Give back exactly the lines from the one containing "Given: Click the help question-mark icon" through the end of the records, including both, and no others.

═════ THE DATA

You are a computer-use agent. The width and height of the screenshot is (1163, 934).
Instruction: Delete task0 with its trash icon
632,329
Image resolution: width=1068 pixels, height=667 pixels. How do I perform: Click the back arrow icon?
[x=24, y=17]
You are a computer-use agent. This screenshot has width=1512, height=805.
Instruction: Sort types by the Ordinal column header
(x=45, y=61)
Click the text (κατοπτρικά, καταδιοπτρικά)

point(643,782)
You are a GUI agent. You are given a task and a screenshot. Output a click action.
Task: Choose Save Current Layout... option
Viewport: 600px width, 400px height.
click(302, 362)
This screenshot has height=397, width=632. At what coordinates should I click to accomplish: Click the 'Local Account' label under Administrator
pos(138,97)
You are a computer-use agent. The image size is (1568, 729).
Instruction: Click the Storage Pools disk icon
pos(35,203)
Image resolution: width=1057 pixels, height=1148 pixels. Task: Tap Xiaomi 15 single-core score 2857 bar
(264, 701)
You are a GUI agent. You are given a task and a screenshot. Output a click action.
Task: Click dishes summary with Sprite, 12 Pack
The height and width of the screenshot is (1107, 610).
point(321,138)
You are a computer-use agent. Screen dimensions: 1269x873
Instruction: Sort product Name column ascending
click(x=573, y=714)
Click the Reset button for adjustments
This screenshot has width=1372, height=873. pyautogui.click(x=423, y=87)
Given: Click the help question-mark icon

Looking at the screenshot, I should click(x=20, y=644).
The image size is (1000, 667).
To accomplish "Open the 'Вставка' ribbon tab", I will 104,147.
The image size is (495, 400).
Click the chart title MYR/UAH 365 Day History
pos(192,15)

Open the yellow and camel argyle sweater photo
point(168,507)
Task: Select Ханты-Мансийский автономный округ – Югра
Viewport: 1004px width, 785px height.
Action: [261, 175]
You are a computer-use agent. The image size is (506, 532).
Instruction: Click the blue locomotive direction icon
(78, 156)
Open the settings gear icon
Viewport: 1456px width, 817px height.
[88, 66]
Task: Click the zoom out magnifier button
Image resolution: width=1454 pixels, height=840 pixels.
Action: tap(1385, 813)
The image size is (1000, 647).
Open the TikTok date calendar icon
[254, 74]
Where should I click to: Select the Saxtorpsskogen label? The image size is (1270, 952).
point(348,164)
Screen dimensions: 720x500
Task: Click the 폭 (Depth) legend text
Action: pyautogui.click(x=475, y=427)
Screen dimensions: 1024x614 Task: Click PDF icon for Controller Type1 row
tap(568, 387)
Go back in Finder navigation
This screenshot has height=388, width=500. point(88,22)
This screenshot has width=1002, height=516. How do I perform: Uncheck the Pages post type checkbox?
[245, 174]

══════════

= RESULT FOR THIS TASK =
Given: Click the help question-mark icon

Looking at the screenshot, I should click(x=20, y=644).
The image size is (1000, 667).
To accomplish "Open the 'Вставка' ribbon tab", I will 104,147.
The image size is (495, 400).
Click the chart title MYR/UAH 365 Day History
pos(192,15)

Open the yellow and camel argyle sweater photo
point(168,507)
Task: Select Ханты-Мансийский автономный округ – Югра
Viewport: 1004px width, 785px height.
Action: [261, 175]
You are a computer-use agent. The image size is (506, 532).
Instruction: Click the blue locomotive direction icon
(78, 156)
Open the settings gear icon
Viewport: 1456px width, 817px height.
[88, 66]
Task: Click the zoom out magnifier button
Image resolution: width=1454 pixels, height=840 pixels.
Action: tap(1385, 813)
The image size is (1000, 647).
Open the TikTok date calendar icon
[254, 74]
Where should I click to: Select the Saxtorpsskogen label? The image size is (1270, 952).
point(348,164)
Screen dimensions: 720x500
Task: Click the 폭 (Depth) legend text
Action: pyautogui.click(x=475, y=427)
Screen dimensions: 1024x614 Task: Click PDF icon for Controller Type1 row
tap(568, 387)
Go back in Finder navigation
This screenshot has height=388, width=500. point(88,22)
This screenshot has width=1002, height=516. How do I perform: Uncheck the Pages post type checkbox?
[245, 174]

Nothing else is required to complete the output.